[Extracted records]
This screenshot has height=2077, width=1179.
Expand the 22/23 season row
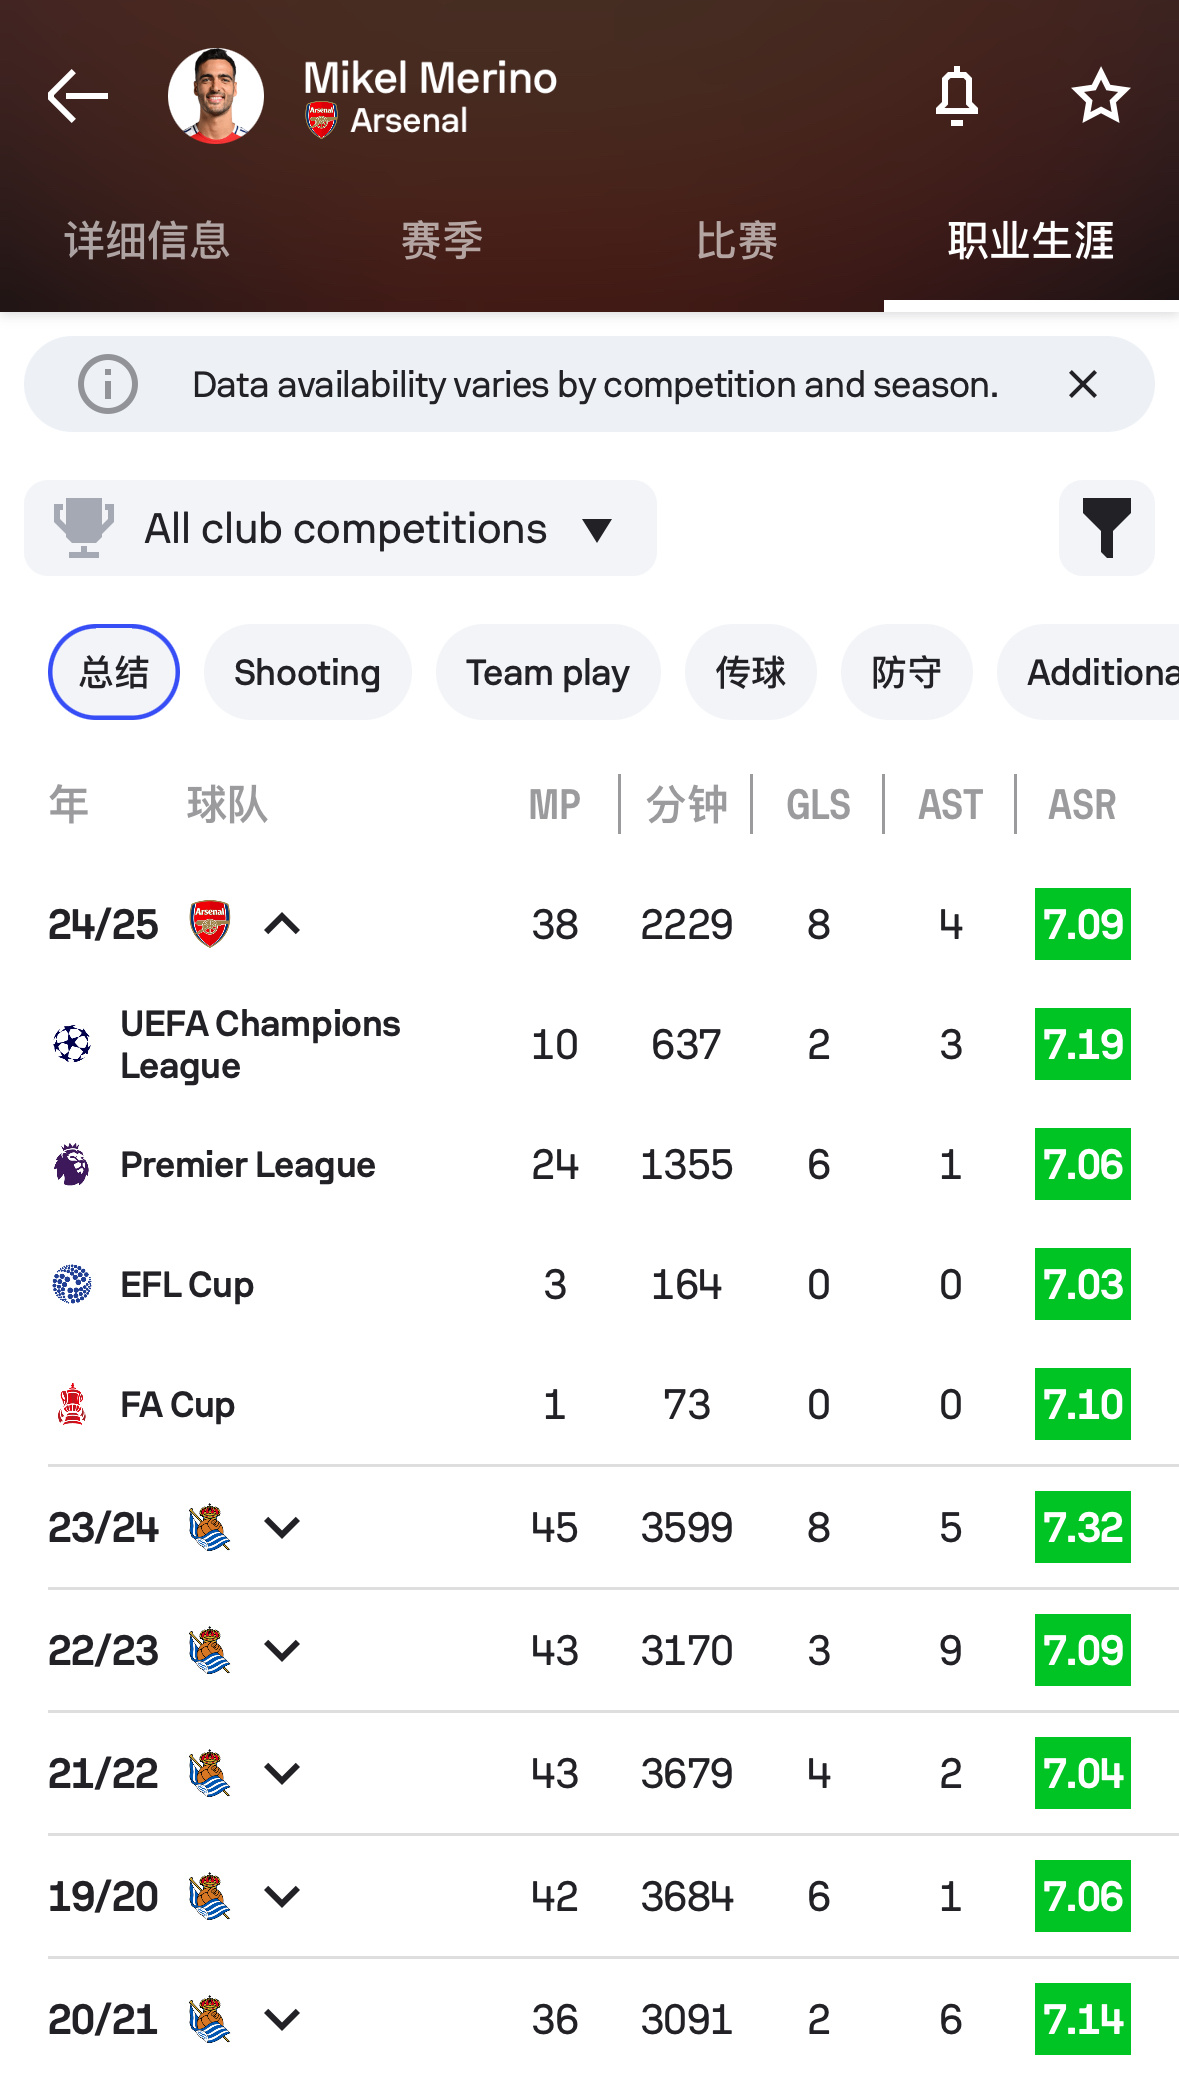pyautogui.click(x=282, y=1650)

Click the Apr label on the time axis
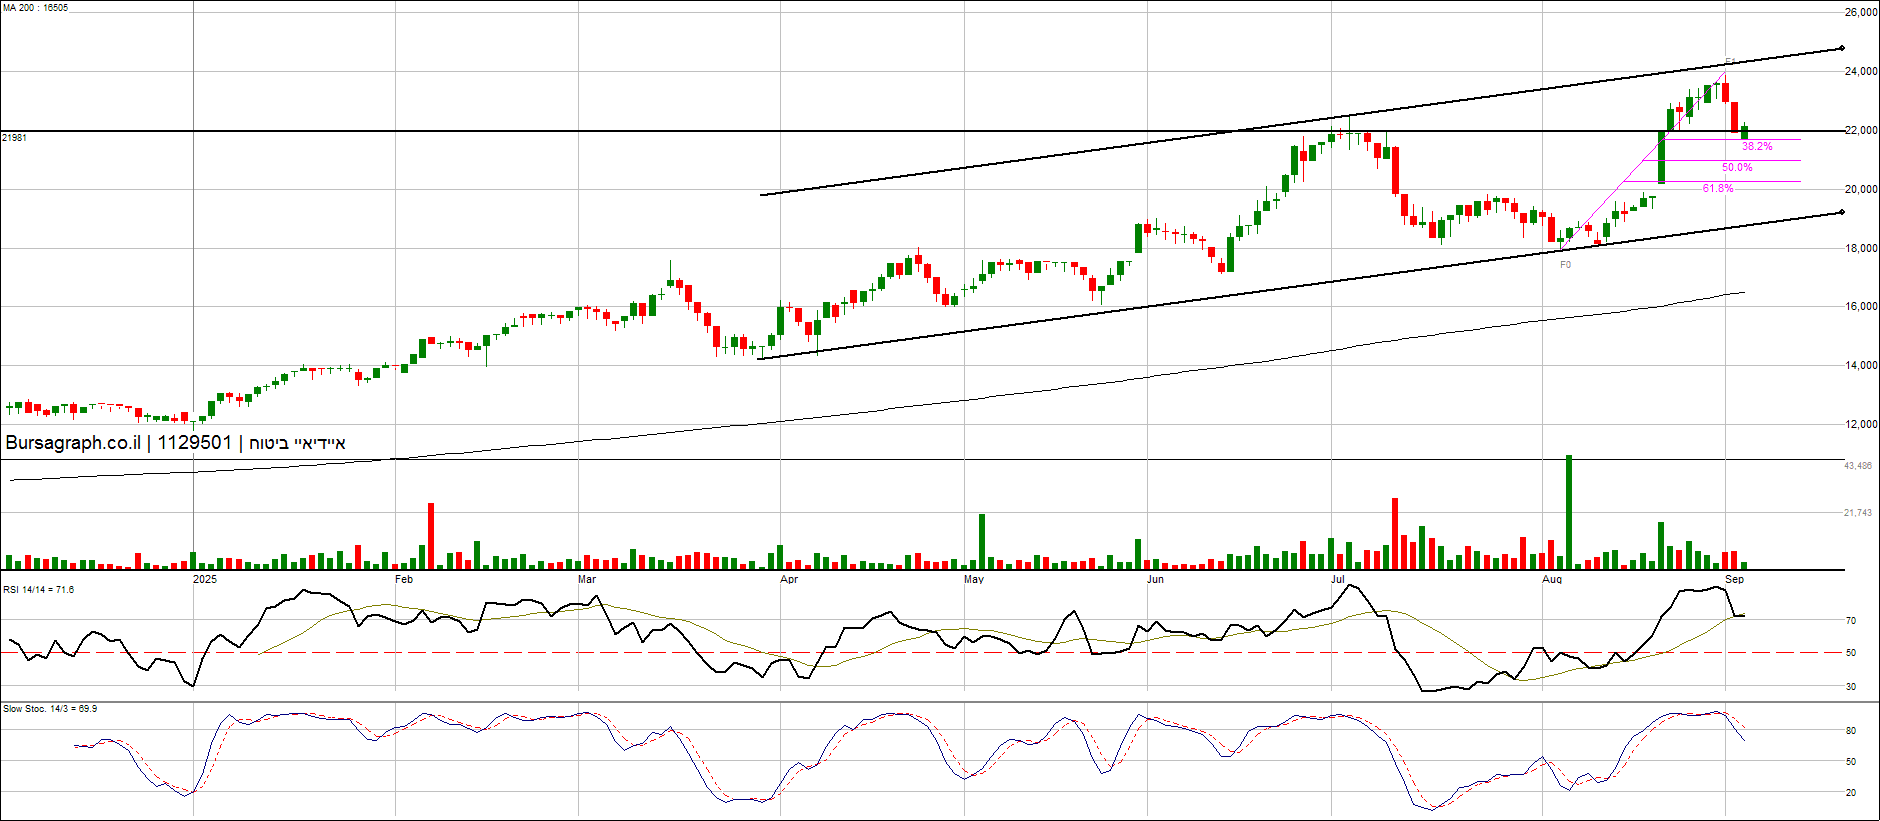(x=789, y=580)
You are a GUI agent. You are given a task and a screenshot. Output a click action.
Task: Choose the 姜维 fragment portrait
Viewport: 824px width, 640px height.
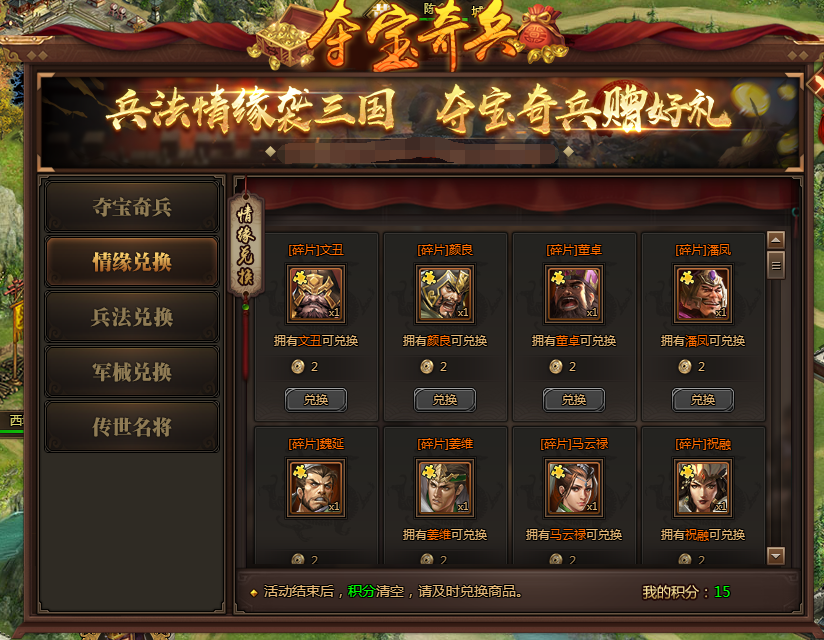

YOUR OBJECTIVE: Which lines of the entries above contain the word "width"? Copy each of them.

SOLUTION TO THIS EXERCISE:
This screenshot has height=2077, width=1179.
Viewport: 824px width, 640px height.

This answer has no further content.